━━ Texto fornecido ━━
As medições astronômicas mais recentes correspondem à aproximação de Eros (1º de janeiro de 1931), ocasião em que a moderna astronomia pôs em jogo todos os seus recursos para a obtenção de 2.800 chapas fotográficas, tiradas através de 20 telescópios de diversos países, e o rigoroso cálculo ortocromático da luz das estrelas localizadas sobre a trajetória do planetóide, com o fito de obter uma correção precisa da refração atmosférica. Dez anos de cálculo permitiram, por volta de 1942, a obtenção da moderna cifra de 149,670 x 10^6 km, considerado até há pouco como o valor mais provável da distância média do Sol.
Pelo plano de 1959, Price e Gunn, utilizando o radar, determinaram a distância de Vênus, o que importou em uma correção da U.A. que Herrick, Westrom e Makemson (9) avaliaram em:
(149,470 +/- 0,001) x 10^6 km
considerando-se na atualidade que o método de microondas nos dá valores mais exatos que as determinações astronômicas.
Quanto aos valores mais antigos, convém mencionar o aceito por volta do ano de 1900, que era de 152,00 x 10^6 km, e o utilizado até a véspera do acontecimento de 1931, que era de 149,43 x 10^6 km. Com o auxílio do valor da excentricidade da eclíptica (e = 0,0167), podemos calcular os valores de periélio que aparecem na Tabela VI.
━━━
## Objetivo do exercício
Reescreva o trecho do texto sobre a distância média do Sol que começa em "Quanto aos valores" e segue até "na Tabela VI.", substituindo "periélio" por "afélio". Baseie-se apenas no texto sobre a distância média do Sol.
━━ Informações extraídas ━━
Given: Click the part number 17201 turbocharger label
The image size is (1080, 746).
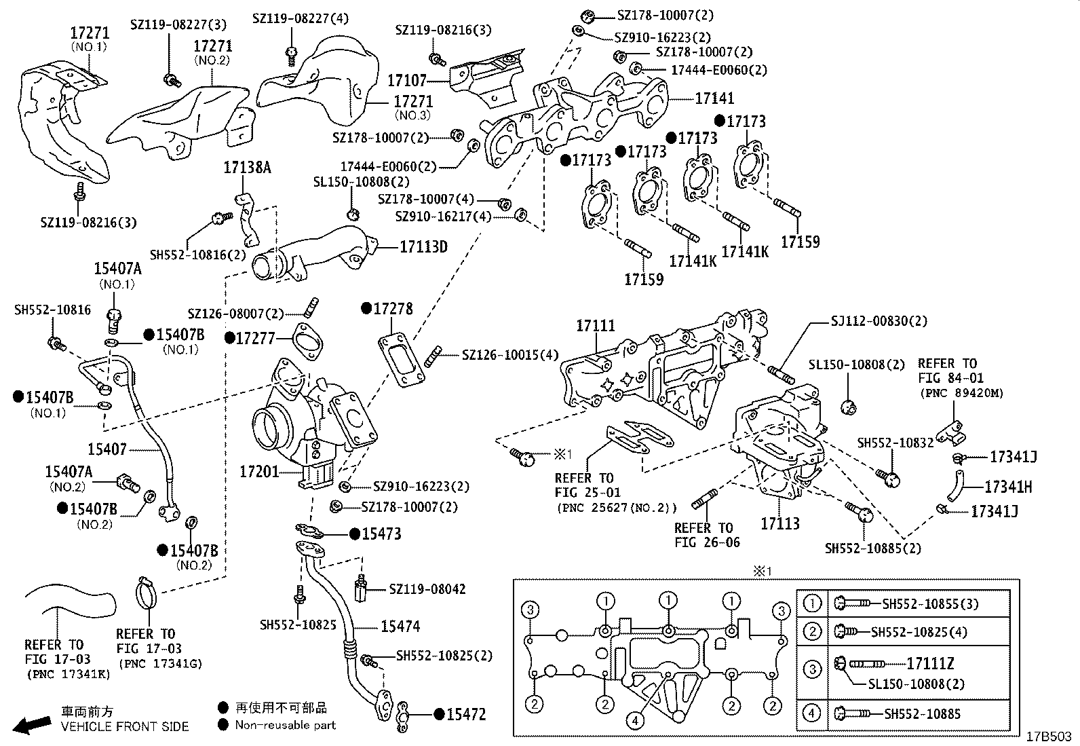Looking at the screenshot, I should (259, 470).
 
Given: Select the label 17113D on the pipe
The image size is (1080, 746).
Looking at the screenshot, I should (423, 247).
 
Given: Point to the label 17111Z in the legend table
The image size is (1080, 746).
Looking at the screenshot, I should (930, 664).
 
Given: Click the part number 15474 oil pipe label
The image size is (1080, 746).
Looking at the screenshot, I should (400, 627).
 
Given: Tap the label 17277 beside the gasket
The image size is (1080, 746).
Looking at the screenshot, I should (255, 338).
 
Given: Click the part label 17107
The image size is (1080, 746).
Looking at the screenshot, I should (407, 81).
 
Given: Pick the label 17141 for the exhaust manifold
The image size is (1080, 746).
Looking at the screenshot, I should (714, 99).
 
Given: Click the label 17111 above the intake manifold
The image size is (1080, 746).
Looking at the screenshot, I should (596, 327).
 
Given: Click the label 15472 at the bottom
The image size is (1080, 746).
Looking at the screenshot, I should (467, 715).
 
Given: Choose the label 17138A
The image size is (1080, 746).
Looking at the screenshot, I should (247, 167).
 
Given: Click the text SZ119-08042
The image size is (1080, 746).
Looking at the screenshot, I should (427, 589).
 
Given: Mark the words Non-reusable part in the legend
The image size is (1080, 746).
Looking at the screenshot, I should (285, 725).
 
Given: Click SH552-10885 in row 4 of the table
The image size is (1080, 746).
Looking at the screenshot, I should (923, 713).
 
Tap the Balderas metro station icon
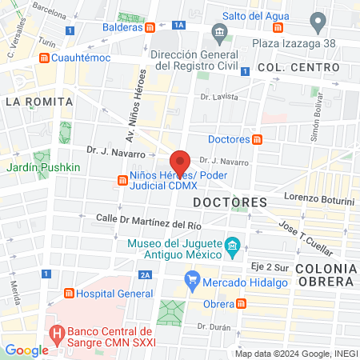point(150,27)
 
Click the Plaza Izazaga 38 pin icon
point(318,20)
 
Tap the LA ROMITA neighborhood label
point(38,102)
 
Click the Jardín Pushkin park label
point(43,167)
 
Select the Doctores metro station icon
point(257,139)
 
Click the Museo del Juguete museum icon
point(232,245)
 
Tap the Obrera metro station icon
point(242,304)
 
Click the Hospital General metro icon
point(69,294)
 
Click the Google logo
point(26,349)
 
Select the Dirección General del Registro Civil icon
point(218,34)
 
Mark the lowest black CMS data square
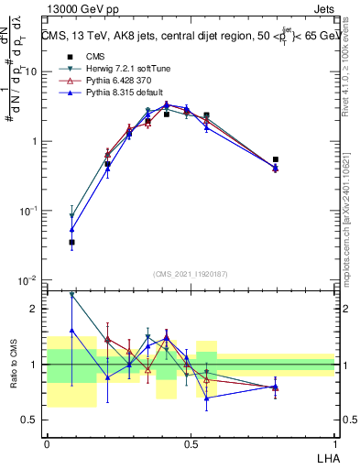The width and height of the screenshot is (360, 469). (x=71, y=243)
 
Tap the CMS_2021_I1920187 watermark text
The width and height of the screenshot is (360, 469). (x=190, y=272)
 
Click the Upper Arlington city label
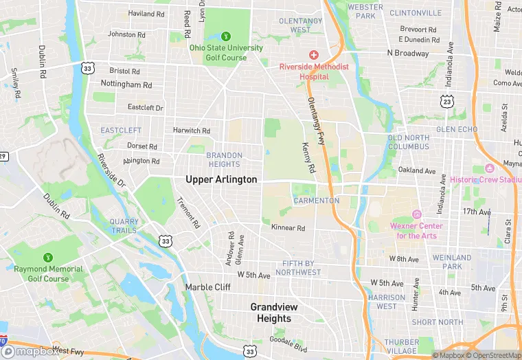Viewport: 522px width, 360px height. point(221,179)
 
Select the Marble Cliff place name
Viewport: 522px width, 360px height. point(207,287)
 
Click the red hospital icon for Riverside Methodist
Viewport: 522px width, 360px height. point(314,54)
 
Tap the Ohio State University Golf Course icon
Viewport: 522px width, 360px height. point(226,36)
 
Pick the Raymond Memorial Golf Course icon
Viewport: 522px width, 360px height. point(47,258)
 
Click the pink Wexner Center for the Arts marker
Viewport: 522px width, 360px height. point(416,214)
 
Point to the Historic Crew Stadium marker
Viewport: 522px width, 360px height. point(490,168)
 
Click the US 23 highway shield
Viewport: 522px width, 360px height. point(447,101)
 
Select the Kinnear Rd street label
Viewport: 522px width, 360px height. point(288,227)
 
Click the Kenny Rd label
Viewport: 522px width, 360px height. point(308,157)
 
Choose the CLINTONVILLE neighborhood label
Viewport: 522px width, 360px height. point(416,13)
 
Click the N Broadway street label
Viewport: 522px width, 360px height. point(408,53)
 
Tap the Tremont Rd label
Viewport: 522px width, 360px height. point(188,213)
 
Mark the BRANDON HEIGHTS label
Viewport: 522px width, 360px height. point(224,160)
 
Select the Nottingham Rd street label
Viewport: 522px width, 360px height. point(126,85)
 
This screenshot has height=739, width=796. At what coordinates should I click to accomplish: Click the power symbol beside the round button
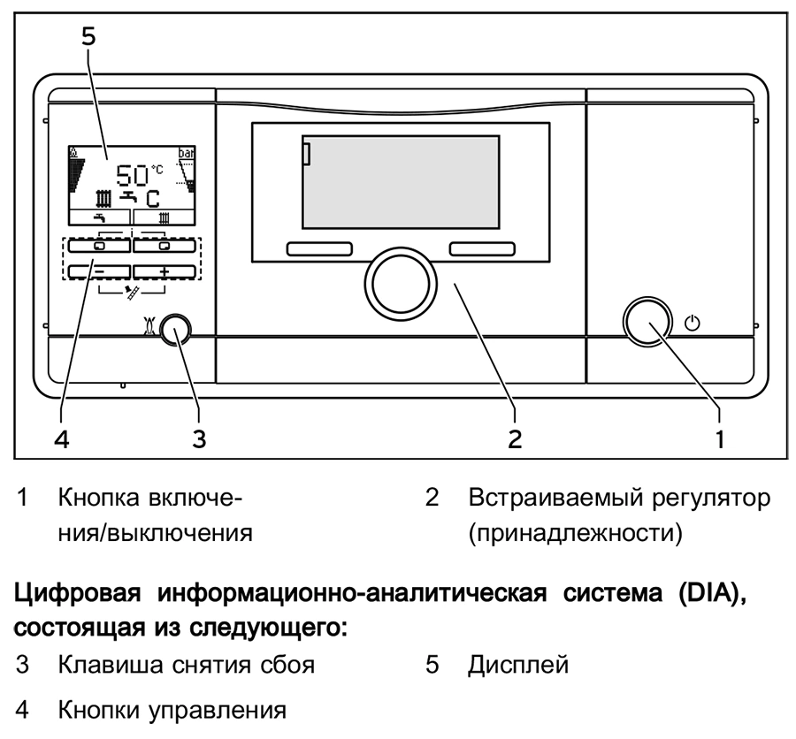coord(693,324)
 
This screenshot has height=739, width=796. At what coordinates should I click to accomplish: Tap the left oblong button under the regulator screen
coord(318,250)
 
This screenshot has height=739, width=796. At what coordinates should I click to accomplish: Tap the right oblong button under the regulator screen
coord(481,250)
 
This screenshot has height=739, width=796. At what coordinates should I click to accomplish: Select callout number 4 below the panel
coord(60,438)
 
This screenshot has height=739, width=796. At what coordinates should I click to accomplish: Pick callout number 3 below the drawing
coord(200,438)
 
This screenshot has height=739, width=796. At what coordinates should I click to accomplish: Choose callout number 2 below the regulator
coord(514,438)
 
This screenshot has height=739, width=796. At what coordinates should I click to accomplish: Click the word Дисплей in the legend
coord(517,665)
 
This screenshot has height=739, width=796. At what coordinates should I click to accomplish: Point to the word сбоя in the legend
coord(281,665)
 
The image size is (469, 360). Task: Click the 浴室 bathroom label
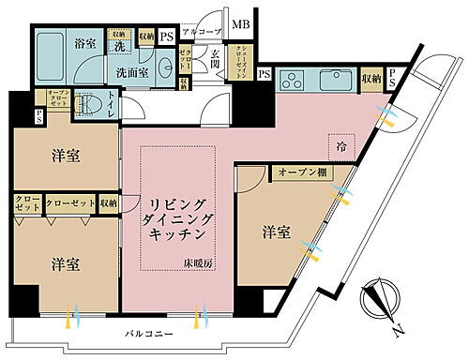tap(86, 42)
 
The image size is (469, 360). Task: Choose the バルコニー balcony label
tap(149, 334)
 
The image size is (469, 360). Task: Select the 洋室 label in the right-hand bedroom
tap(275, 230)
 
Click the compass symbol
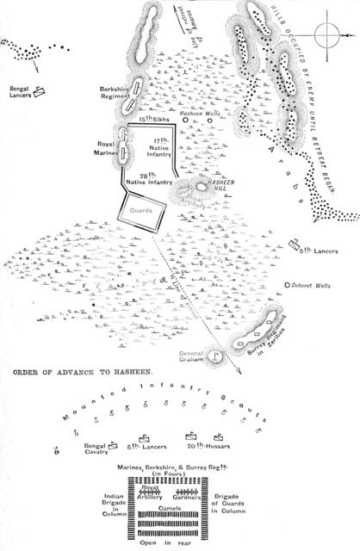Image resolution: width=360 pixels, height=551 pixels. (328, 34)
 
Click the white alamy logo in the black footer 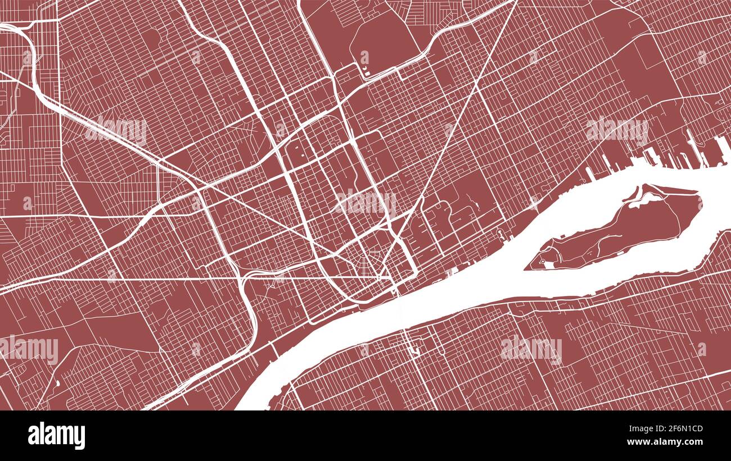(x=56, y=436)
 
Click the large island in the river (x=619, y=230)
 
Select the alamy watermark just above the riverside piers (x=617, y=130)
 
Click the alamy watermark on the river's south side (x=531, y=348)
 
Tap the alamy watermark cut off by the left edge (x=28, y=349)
━━━
━━ Informações extraídas ━━
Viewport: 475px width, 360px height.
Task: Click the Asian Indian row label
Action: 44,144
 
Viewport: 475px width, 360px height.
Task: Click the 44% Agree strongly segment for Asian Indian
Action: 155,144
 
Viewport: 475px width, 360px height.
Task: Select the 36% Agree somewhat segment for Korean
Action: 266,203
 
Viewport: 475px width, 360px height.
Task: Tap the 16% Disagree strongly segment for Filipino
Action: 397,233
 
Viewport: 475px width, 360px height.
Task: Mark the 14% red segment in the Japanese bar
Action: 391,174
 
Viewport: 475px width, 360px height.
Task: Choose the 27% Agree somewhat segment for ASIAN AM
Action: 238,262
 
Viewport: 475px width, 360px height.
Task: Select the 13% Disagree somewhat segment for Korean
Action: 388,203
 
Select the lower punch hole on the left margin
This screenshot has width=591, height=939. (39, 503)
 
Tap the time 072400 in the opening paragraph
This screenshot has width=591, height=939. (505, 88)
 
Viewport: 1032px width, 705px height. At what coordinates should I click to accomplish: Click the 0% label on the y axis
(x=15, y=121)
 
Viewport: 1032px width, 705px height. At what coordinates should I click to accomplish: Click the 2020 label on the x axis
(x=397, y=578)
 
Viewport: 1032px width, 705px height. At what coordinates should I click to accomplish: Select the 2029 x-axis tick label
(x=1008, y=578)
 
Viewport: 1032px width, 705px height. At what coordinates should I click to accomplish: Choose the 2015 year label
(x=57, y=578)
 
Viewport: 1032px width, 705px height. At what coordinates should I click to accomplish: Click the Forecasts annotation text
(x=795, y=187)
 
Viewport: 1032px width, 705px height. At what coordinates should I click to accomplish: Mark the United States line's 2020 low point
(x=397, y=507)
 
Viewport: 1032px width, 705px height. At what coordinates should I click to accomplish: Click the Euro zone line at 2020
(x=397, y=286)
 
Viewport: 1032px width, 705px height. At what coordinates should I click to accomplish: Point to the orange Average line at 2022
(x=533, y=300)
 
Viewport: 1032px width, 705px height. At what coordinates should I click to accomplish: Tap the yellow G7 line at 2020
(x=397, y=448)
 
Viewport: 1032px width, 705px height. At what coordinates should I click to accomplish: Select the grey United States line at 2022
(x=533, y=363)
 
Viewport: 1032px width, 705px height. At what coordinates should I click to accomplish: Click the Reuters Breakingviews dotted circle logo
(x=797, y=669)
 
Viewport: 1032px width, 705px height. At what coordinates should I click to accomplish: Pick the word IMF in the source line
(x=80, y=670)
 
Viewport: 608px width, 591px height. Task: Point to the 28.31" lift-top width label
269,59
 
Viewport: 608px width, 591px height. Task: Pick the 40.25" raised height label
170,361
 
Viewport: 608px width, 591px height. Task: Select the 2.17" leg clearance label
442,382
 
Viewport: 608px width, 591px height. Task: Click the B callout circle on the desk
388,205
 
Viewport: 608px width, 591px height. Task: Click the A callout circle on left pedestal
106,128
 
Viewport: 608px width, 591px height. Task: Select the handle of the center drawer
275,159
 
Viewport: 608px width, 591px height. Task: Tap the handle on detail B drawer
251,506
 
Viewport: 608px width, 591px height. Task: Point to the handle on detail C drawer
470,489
━━━
━━ Informações extraídas ━━
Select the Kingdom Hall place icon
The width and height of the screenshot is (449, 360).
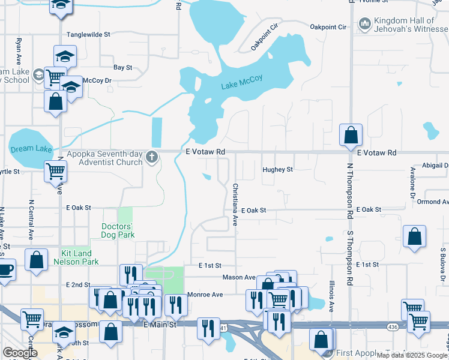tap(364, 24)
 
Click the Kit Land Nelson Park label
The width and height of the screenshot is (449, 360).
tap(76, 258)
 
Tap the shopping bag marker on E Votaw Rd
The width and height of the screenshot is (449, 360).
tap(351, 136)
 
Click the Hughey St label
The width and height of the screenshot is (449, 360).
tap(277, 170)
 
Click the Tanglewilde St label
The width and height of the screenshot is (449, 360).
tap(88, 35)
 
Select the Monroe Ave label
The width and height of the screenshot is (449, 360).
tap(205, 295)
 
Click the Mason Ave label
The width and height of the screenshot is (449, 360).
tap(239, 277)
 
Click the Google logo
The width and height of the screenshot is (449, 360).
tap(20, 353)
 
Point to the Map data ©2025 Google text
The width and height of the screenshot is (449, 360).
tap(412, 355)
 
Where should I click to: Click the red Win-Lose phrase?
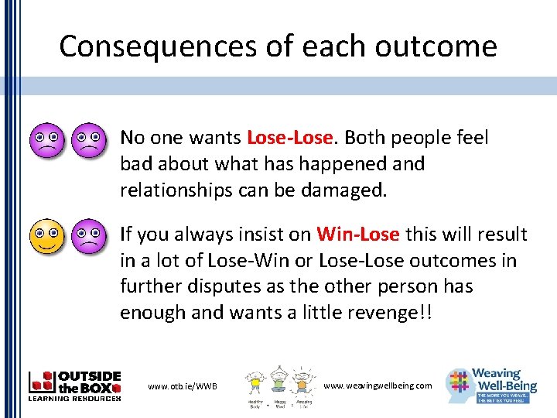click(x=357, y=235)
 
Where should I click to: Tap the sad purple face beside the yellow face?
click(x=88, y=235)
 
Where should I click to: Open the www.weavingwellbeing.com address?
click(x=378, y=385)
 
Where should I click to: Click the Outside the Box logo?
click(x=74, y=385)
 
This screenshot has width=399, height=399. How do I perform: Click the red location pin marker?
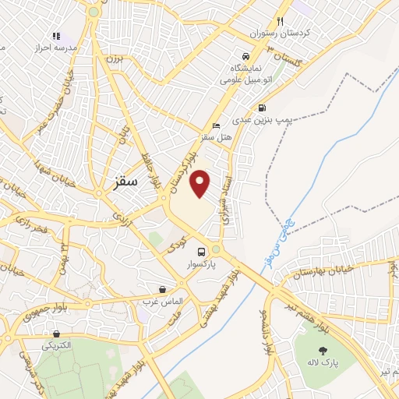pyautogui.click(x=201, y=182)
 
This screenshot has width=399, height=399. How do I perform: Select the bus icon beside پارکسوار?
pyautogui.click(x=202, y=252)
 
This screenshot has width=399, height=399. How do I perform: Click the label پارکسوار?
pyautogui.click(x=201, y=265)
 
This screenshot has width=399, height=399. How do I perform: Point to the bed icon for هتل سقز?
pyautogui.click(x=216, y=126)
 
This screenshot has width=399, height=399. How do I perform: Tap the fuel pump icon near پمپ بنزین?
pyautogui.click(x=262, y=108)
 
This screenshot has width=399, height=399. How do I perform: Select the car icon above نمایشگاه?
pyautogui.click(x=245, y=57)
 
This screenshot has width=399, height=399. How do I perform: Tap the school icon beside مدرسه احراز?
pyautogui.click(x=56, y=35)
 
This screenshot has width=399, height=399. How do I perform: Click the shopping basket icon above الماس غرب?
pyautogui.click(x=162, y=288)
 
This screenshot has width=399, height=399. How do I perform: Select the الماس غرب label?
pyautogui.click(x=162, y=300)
━━━
## Resposta da tarefa
Quanto aos valores mais antigos, convém mencionar o aceito por volta do ano de 1900, que era de 152,00 x 10^6 km, e o utilizado até a véspera do acontecimento de 1931, que era de 149,43 x 10^6 km. Com o auxílio do valor da excentricidade da eclíptica (e = 0,0167), podemos calcular os valores de afélio que aparecem na Tabela VI.